Legato agli inferi è anche un altro amore, mitologico, non realmente vissuto, ma altrettanto meraviglioso e suggestivo; mi riferisco ad Orfeo ed Euridice. Orfeo, poeta e musico inestimabile, commosse a tal punto gli dei da ottenere che la sua innamorata Euridice, morta per scampare ad Aristeo, follemente desideroso di possederla, fosse riportata in vita, a patto di non voltarsi mai per vederla durante il terribile tragitto da percorrere per ritornare alla terra. Ma ciò non fu possibile: Orfeo preoccupato per l'amata non resistette e la bella Euridice morì per la seconda volta, risucchiata dalle tenebre, ma ancora innamorata di Orfeo, che la perse definitivamente proprio per eccesso d'amore.
Forse anacronistico appare l'amore di Ulisse e Penelope, ma penso che se nella coppia ci fosse sempre almeno “una Penelope” probabilmente le rotture di coppia non esisterebbero. Penelope aspetta pazientemente per anni il ritorno di Ulisse che, a causa dell'intrinseca natura umana, si lancia inevitabilmente in viaggi avventurosi, per tornare a farsi leccare le altrettanto inevitabili ferite riportate e viene comunque accolto amorevolmente, nonostante tutto.
Ma neanche nella mitologia c'è sempre il lieto fine e gioia.
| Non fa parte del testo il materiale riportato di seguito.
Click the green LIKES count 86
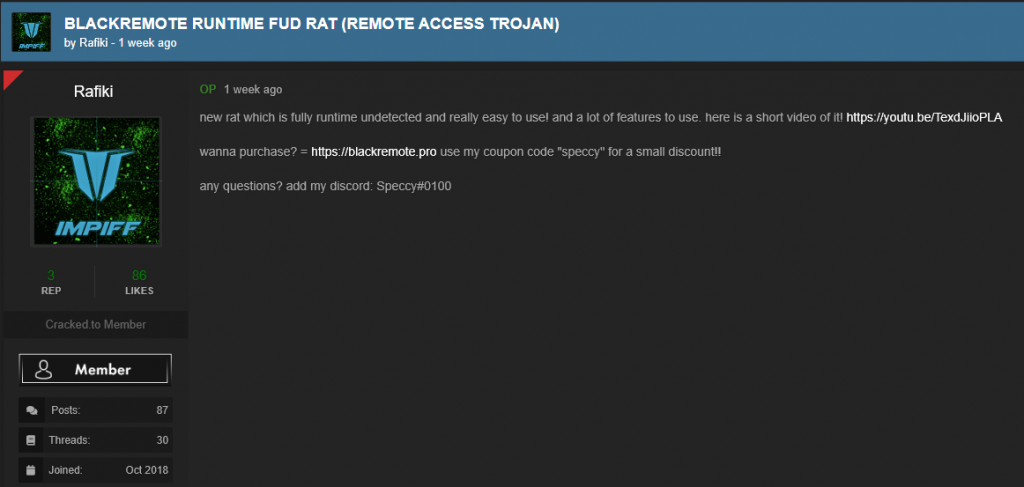The width and height of the screenshot is (1024, 487). (139, 275)
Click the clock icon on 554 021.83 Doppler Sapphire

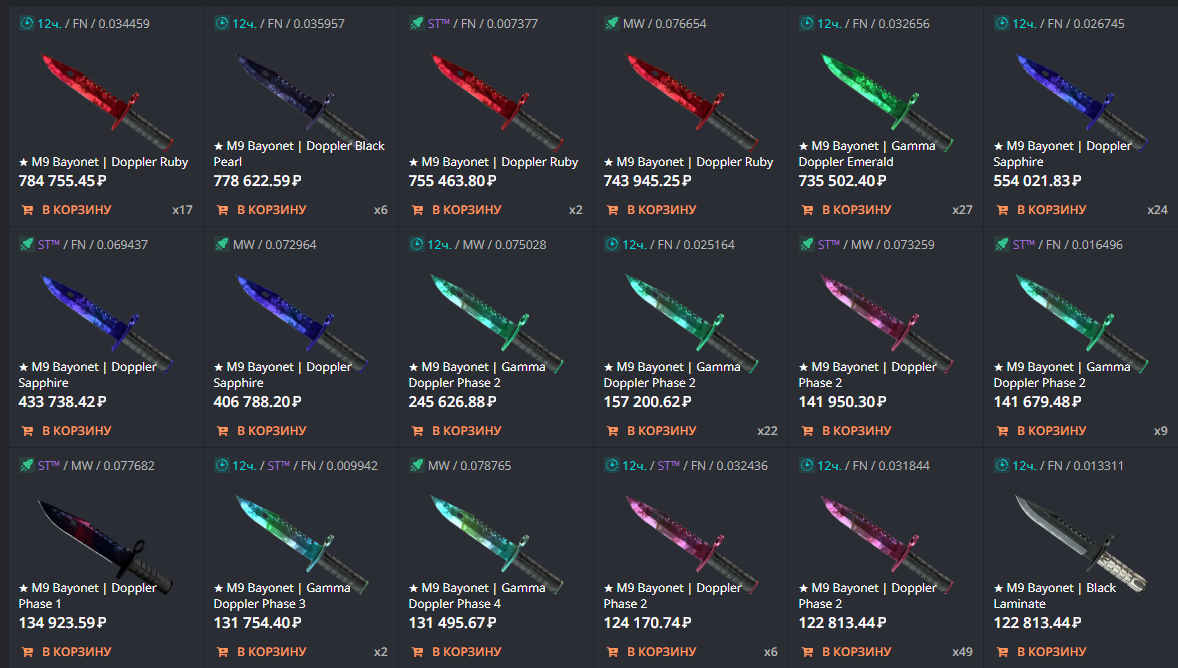coord(1001,23)
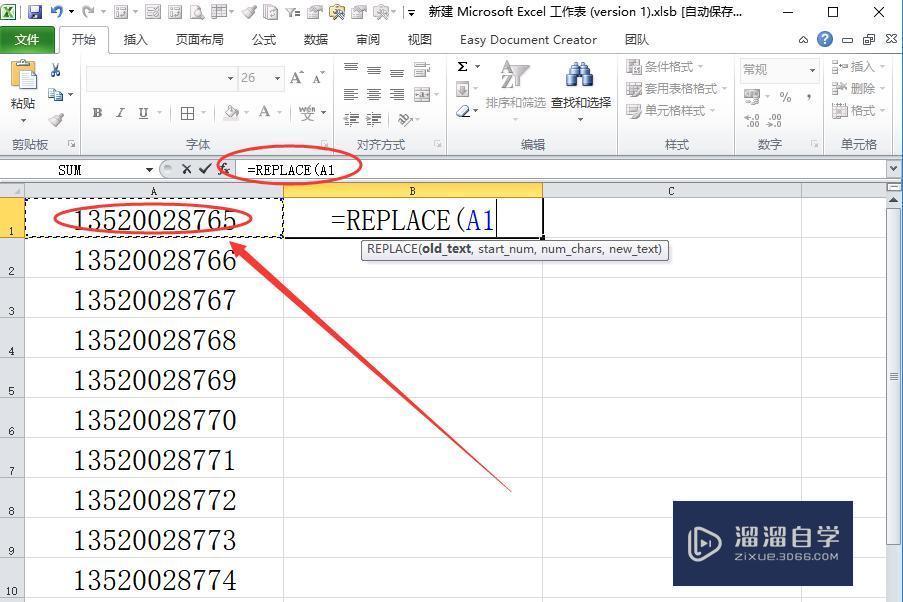Open the 公式 ribbon tab
Screen dimensions: 903x602
coord(263,40)
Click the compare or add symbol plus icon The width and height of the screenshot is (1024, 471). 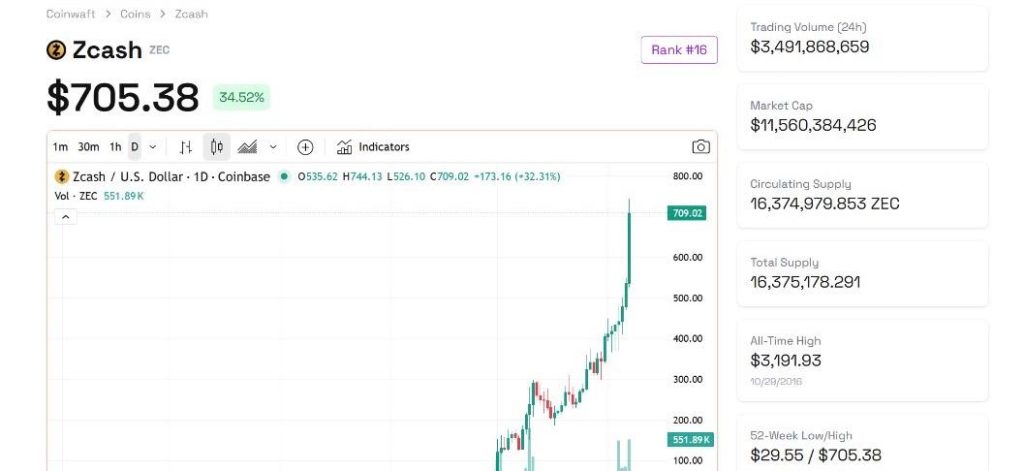pos(305,147)
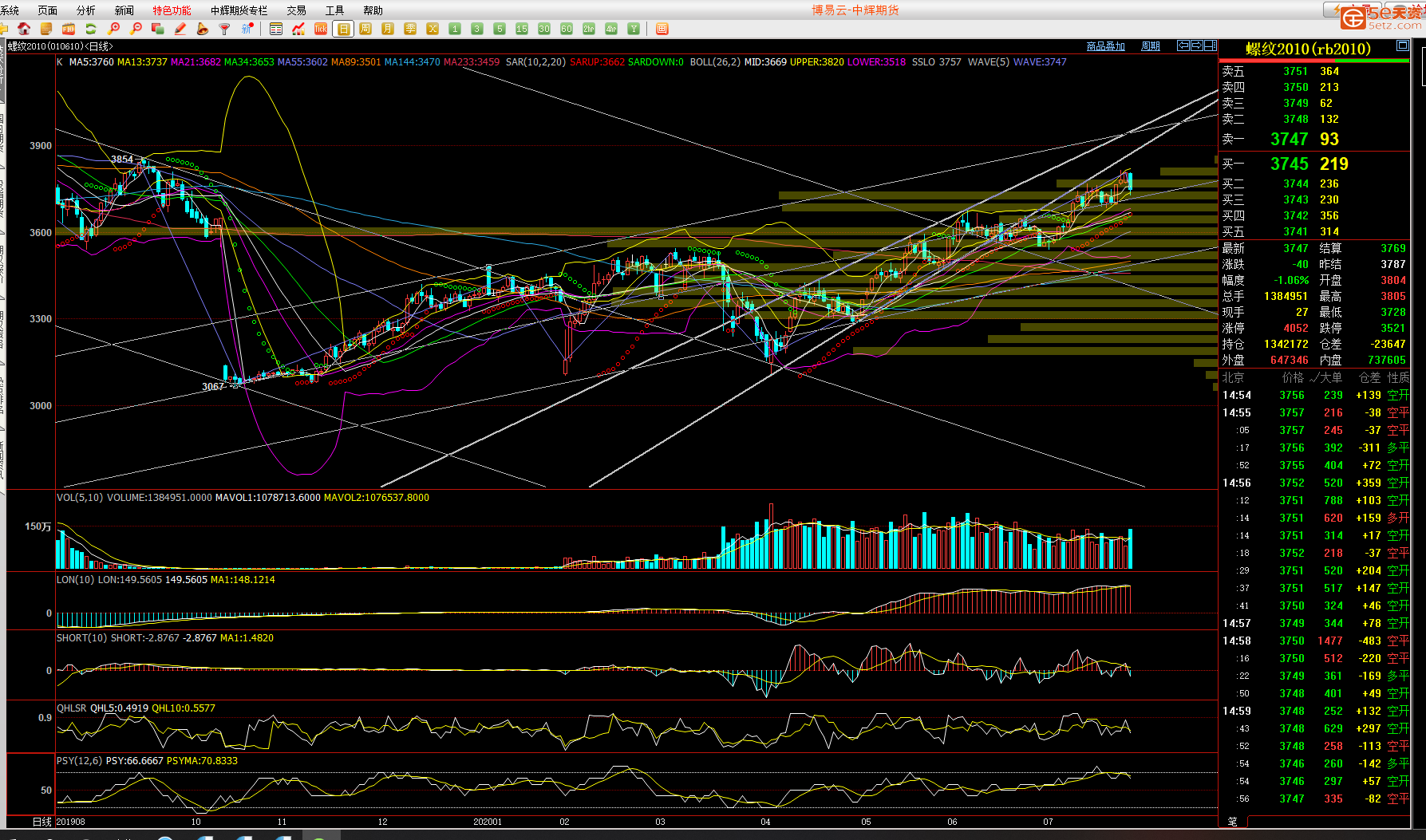Open the quote list table icon

coord(276,29)
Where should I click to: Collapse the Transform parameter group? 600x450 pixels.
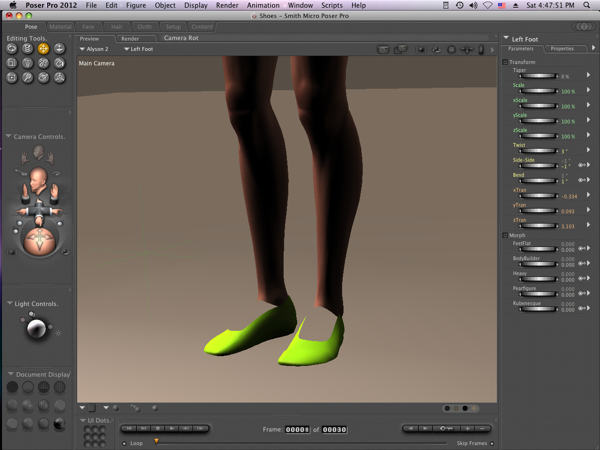(x=505, y=62)

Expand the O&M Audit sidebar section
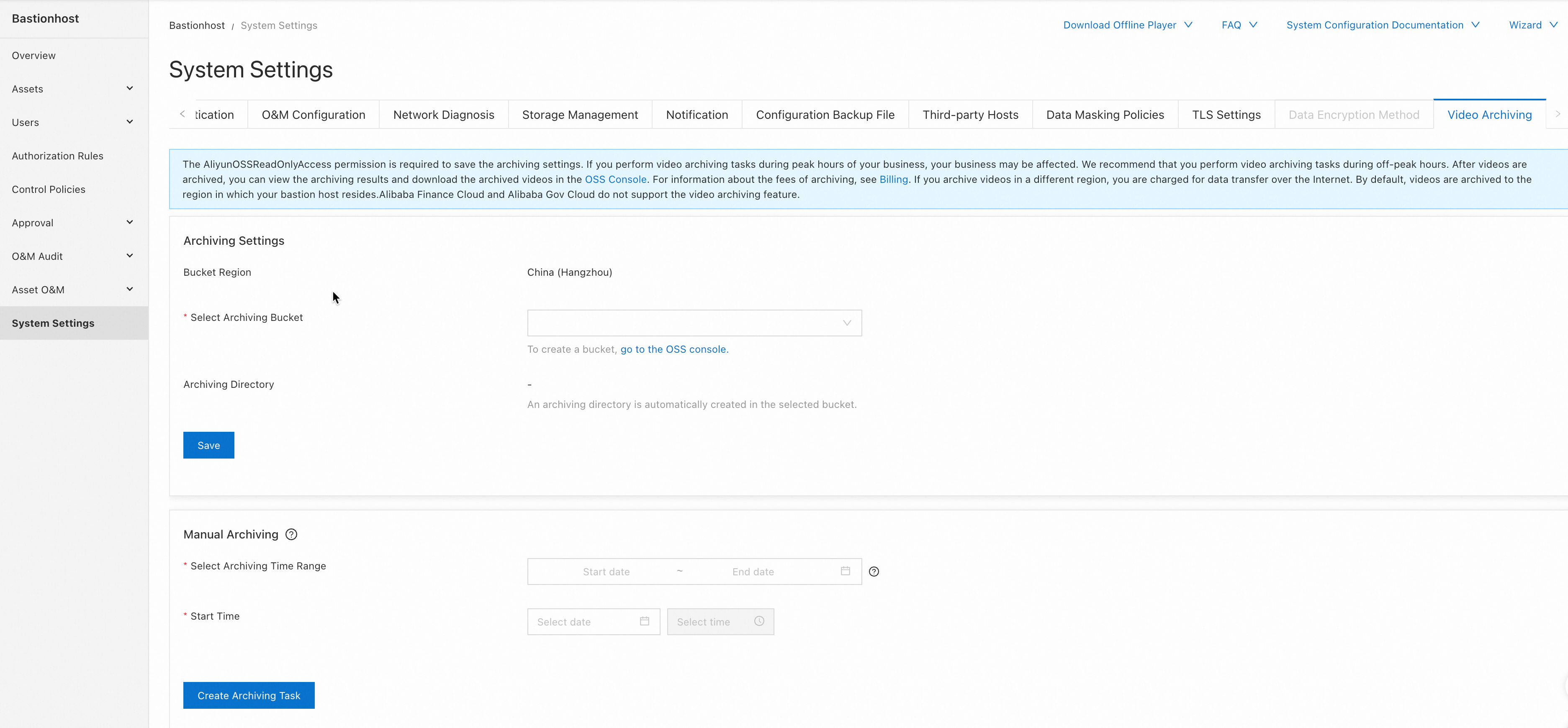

Ad esempio Paride, che insignì Afrodite del titolo di “Miss Olimpo” e in cambio ottenne che gli fosse garantito l'amore della donna più bella al mondo, Elena, sottraendola al marito Menelao per sposarla a sua volta e renderla notoriamente Elena di Troia.
Spesso quindi l'amore è piuttosto la risposta a banali pulsioni e passioni effimere, piuttosto che un sentimento alto e nobile. A tal proposito, e concludo questa mia lista di coppie famose che sarebbe invece lunghissima, ricordo Poppea e Nerone. Poppea voleva essere ad ogni costo imperatrice e riuscì a destare la passione di Nerone che per lei arrivò persino ad uccidere la propria madre, che lo ammoniva nei confronti dell'amata, e la rese la sua potente e crudele sposa.

Sembrerebbe che gli amori felici non esistano, a giudicare dagli episodi citati e dunque ci sarebbe forse poco da festeggiare nei prossimi giorni.
L'amore è indubbiamente un sentimento complesso e se viene idealizzato troppo finisce inevitabilmente per deludere.
Non va però demonizzato, essendo il motore della vita e la fonte principale di serenità per qualsiasi essere umano, a prescindere dalla durata, dall'aspetto e dalle sfaccettature che può presentare, a patto che l'elemento fondante ne sia la gratuità. E' inutile amare aspettandosi di essere assolutamente ricambiati, dare per ricevere; e non importa chi e come si ama, visto che la felicità scaturisce e dipende proprio da un dono incondizionato.
Ben venga pertanto la festa di San Valentino a suggellare un positivo flusso di sentimenti, emozioni e persino di denaro, visto che attraverso lo scambio di oggetti è possibile fissare il ricordo di momenti gradevoli, per riviverli successivamente attraverso il ricordo e dato che l'aspetto materiale-consumistico dell'evento, in questo periodo di crisi economica, potrebbe essere utile nei confronti del mercato, ma potrebbe persino aiutarci a riconquistare un po' di fiducia nella nostra capacità d'acquisto, con conseguenti ripercussioni positive sul nostro modo di vivere.
Largo quindi a sogni e speranze e regali, del resto: “chi vuol esser lieto sia, del doman non v'è certezza”.